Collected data
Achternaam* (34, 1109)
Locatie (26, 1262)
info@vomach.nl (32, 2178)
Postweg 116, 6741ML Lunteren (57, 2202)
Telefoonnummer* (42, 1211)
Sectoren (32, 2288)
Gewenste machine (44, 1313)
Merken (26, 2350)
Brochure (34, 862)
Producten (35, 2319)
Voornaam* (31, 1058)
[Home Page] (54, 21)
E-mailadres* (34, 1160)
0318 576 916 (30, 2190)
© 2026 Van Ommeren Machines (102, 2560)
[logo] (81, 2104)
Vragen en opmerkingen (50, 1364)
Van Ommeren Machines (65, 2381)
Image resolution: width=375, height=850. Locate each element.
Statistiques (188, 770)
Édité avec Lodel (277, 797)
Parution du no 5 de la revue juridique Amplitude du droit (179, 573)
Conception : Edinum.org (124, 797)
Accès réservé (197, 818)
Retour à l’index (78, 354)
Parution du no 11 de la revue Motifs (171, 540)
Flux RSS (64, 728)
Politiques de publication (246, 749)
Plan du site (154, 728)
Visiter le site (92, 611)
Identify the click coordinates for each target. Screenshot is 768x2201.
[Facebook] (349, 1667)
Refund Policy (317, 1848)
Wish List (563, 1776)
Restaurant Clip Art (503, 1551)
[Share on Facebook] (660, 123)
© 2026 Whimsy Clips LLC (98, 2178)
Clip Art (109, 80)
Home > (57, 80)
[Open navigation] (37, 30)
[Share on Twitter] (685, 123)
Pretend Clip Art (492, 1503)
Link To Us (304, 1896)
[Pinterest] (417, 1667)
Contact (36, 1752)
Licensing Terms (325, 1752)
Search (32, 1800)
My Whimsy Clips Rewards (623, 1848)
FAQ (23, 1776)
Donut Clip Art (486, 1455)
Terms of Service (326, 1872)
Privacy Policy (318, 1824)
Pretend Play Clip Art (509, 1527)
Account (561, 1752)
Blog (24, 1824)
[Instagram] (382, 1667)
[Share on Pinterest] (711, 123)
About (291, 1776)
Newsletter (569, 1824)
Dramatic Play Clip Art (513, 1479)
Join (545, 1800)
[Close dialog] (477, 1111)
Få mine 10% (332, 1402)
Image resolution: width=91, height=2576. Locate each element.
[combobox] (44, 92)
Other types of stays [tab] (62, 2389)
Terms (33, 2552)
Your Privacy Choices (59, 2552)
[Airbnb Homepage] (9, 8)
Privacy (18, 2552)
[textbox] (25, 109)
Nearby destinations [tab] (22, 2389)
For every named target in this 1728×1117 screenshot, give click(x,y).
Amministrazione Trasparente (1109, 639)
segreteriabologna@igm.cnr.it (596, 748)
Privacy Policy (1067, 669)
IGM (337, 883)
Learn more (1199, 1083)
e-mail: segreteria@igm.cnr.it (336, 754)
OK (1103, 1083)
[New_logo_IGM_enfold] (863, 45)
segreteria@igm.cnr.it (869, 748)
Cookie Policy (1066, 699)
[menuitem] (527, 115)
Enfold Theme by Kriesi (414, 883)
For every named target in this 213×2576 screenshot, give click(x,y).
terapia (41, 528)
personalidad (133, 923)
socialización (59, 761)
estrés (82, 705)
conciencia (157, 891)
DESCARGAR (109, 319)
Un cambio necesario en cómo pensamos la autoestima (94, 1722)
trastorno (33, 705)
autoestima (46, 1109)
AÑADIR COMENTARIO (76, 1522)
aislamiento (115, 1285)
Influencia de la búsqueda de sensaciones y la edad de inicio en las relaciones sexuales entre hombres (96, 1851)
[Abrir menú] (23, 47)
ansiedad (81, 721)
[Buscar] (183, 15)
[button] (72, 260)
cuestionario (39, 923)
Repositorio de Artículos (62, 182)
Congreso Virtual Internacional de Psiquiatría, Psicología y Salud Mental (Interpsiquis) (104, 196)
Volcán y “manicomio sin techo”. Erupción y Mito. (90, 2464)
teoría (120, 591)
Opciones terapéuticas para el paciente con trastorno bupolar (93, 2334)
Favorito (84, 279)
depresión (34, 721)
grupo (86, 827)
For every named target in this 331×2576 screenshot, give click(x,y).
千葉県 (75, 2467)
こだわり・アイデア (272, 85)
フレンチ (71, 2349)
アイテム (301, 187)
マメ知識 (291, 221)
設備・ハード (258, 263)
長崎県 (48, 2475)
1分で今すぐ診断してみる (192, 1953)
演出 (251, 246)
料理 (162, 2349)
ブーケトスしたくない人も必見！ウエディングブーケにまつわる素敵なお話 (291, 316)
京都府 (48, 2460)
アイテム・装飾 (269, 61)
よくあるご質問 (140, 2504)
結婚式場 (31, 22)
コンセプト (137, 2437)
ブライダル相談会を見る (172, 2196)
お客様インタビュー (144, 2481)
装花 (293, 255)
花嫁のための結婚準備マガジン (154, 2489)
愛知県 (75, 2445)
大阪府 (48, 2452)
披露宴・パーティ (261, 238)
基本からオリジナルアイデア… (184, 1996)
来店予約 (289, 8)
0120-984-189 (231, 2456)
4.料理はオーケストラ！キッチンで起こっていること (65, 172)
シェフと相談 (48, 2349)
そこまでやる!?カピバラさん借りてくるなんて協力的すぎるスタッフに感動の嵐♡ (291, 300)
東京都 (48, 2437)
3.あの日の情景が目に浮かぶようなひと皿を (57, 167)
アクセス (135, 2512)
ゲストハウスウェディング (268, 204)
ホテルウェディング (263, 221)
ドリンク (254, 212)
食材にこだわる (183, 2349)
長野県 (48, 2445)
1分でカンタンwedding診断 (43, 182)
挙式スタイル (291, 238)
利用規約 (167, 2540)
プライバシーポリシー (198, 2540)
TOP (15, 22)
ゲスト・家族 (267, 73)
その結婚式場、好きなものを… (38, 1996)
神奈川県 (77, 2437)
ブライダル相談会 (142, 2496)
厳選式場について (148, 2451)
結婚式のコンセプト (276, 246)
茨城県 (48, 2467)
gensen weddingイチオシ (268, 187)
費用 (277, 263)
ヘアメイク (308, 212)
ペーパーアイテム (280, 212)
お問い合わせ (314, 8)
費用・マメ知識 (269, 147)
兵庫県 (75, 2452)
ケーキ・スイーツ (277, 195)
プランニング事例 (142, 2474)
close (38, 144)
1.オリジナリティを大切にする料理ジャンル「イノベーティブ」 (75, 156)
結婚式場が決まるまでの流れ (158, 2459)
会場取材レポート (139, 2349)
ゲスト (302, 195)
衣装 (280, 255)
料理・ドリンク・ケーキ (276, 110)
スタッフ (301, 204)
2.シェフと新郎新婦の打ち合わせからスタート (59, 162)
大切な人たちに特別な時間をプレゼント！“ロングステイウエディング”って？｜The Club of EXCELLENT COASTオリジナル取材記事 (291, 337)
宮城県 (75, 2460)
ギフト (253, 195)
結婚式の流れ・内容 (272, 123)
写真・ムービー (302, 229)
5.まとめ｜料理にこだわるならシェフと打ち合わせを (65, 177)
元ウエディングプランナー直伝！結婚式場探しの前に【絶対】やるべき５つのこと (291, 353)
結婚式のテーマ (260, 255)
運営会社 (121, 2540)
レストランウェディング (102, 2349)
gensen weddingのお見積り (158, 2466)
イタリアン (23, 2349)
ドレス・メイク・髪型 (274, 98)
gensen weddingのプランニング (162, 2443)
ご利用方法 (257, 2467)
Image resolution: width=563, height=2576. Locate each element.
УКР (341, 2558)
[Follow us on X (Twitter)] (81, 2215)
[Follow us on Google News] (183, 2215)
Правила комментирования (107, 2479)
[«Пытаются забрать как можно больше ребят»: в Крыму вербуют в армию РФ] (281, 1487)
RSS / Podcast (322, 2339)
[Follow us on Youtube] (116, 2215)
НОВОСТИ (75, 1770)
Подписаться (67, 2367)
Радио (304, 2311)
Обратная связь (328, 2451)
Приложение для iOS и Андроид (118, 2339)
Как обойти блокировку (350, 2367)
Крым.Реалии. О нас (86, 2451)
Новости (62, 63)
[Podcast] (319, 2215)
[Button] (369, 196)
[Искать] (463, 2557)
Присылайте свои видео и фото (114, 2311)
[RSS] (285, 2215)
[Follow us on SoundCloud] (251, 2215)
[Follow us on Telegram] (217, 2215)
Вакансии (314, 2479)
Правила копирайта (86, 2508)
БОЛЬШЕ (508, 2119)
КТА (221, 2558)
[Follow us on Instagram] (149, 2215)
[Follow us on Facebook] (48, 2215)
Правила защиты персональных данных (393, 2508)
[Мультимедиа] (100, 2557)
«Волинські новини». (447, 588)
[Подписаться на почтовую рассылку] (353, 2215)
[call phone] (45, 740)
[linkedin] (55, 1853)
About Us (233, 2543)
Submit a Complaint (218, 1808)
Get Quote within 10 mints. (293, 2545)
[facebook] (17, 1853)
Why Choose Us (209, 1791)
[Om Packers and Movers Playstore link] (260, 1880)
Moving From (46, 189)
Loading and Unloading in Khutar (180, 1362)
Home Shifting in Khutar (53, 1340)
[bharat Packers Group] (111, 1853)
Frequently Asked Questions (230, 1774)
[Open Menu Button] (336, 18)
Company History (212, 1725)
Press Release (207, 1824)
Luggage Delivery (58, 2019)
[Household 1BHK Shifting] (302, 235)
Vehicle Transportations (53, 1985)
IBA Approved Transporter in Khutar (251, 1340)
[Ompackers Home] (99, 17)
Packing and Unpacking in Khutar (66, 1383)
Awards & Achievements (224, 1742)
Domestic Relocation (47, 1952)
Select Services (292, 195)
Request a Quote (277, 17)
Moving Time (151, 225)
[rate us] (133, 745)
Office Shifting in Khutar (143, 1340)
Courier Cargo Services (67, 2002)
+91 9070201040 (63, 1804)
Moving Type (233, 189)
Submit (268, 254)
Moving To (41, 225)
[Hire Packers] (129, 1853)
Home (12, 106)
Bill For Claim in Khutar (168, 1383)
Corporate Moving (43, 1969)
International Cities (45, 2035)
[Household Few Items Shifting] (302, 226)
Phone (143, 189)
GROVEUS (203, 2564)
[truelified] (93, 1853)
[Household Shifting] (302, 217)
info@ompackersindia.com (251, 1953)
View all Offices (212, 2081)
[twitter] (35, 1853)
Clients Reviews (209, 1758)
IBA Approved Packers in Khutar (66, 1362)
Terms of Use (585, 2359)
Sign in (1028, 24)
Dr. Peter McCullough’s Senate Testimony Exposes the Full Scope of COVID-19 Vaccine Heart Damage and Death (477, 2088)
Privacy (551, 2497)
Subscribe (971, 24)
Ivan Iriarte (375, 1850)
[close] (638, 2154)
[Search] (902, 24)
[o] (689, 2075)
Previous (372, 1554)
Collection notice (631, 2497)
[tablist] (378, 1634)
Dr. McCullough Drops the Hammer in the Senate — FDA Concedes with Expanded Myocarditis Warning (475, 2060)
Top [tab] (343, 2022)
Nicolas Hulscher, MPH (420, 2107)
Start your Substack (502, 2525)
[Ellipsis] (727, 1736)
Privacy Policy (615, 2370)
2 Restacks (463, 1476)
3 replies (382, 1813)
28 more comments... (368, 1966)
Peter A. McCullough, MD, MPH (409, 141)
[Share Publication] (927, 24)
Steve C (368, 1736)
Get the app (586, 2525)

__Assigned task__: From the records above, reproduce exactly the lines from the one with "НОВОСТИ (75, 1770)" to the one with "[Follow us on Telegram] (217, 2215)", both included, and no others.

__Response to this exercise__:
НОВОСТИ (75, 1770)
Подписаться (67, 2367)
Радио (304, 2311)
Обратная связь (328, 2451)
Приложение для iOS и Андроид (118, 2339)
Как обойти блокировку (350, 2367)
Крым.Реалии. О нас (86, 2451)
Новости (62, 63)
[Podcast] (319, 2215)
[Button] (369, 196)
[Искать] (463, 2557)
Присылайте свои видео и фото (114, 2311)
[RSS] (285, 2215)
[Follow us on SoundCloud] (251, 2215)
[Follow us on Telegram] (217, 2215)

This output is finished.